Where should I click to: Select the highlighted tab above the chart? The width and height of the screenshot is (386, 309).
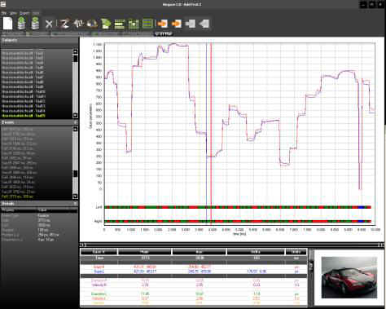point(164,34)
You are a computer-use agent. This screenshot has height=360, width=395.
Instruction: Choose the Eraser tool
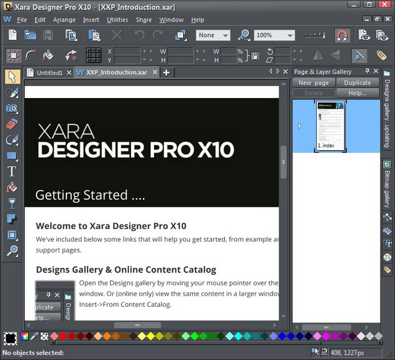pyautogui.click(x=11, y=124)
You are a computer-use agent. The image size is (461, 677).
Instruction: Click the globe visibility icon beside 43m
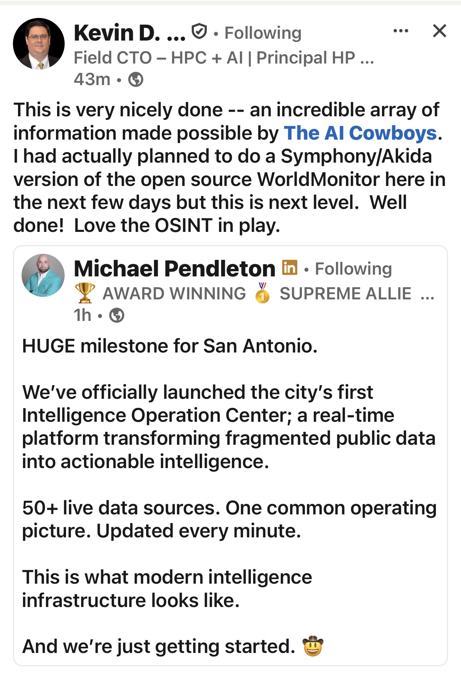[x=136, y=79]
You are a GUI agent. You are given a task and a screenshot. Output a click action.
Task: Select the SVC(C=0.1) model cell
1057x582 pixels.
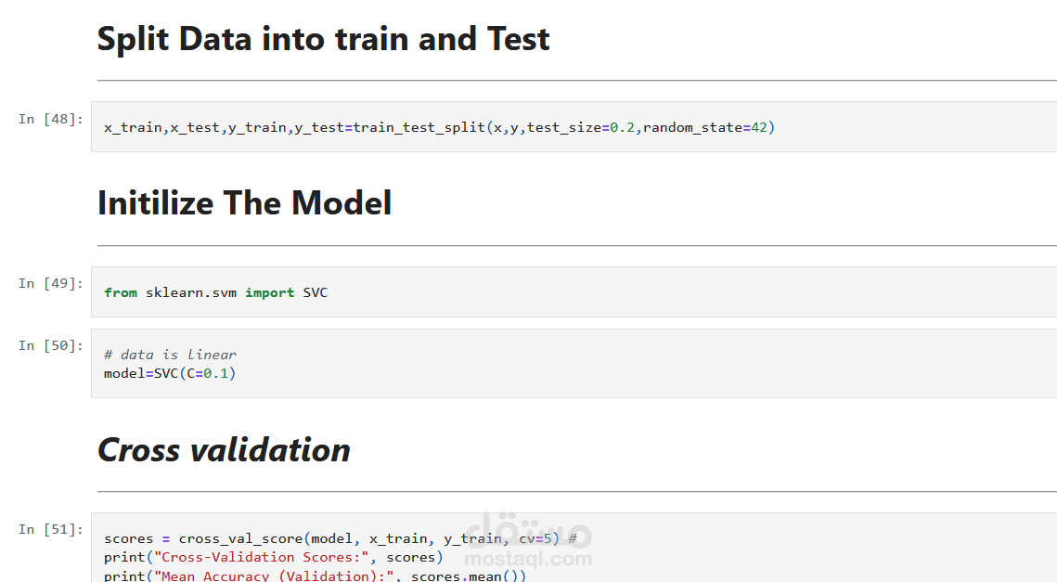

TO DO:
Pictures are to be left out. Otherwise, copy the material above exactly.

YOUR SOLUTION:
Where should I click to: Select the highlighted tab above the chart? The width and height of the screenshot is (386, 309).
point(164,34)
You are a computer-use agent. This screenshot has height=360, width=395.
Instruction: Choose the Eraser tool
pyautogui.click(x=11, y=124)
You are a computer-use agent. The image size is (461, 677).
Instruction: Click the globe visibility icon beside 43m
[x=136, y=79]
You are a GUI agent. You are given a task and a screenshot. Output a click action.
Task: Select the SVC(C=0.1) model cell
1057x582 pixels.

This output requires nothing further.